Although every institution in America at least pays lip service to the new religion, a great many people refuse to convert. They keep quiet to avoid being treated like heretics, but many whites and even a few blacks think the country has gone mad. And now — ominously — both sides of the divide are opposing each other with guns. On August 15, pro- and anti-Confederate groups armed with rifles got into a punch up at Stone Mountain, Georgia. Luckily, no one opened fire. At a similar stand-off on July 25 in Louisville, Kentucky, nearly 100 black riflemen from the Not Fucking Around Coalition faced opposing groups, and one NFAC member accidentally shot three comrades. On August 30, when a group of Trump supporters drove a convoy into Portland, an anti-police demonstrator shot and killed one of them.
On the third night of rioting in Kenosha, Wisconsin, 17-year-old Kyle Rittenhouse brought a rifle to help protect property from vandals. In what appears to be self-defense, he shot three men, killing two. The police should never have let rioting get to the point that a teenager felt compelled to restore order. And yet, all across the country, the police have been ordered back while mobs loot stores and burn patrol cars. Property rights and the rule of law are suspended during celebrations of the new religion. Ordinary Americans like Mr. Rittenhouse are outraged by this, and many will try to restore order themselves.

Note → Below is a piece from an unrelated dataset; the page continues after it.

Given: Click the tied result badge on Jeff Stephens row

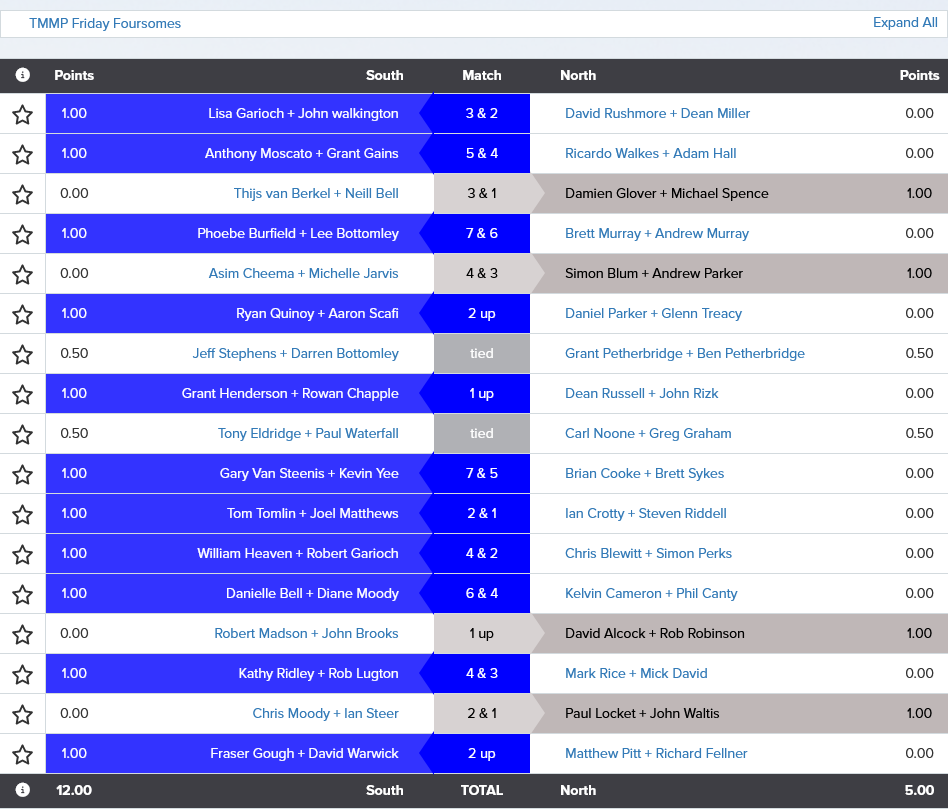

This horrible chapter in our history has one cause. Just as they were in the 1850s and '60s, Americans are divided because of race. There will be more deaths. The rioting will subside as weather gets colder, but this searing national divide will not go away no matter who is in the White House. Will anyone be surprised if we are on the verge of another "Bleeding Kansas"? Ever since Jamestown, we have groped for a solution to the terrible problem of trying to build a nation of different races. Could it not be clearer that the attempt has failed?
Notes
[i] On June 3, the New York Times published a long article with this headline: "Minneapolis Police Use Force Against Black People at 7 Times the Rate of Whites." This sounds like horrible police bias, and might well have been if it were true that any time officers arrested a black person they were seven times more likely to use force than when they arrested a white. That is what the article wanted readers to think, but that is not at all what the data say.
The article left out race differences in arrest rates. For the period 2009 to 2014, blacks were 12 times more likely than whites to be suspects in violent crimes and 9.5 times more likely to be arrested for them. Police almost never use force unless they are making an arrest. So it may be true that the average black living in Minneapolis is seven times more likely than the average white to be manhandled or shot by the police, but to leave out the fact that the average black is also 9.5 times more likely than the average white to be arrested for a violent crime is either incompetence or deceit.
The police are much more likely to use force on the average Minneapolis man than the average Minneapolis woman. Is that because they persecute men — as the Times would have wanted readers to believe if it had written a similar article about sex differences? No; it's because men are a lot more likely than women to be criminals and therefore a lot more likely to be arrested.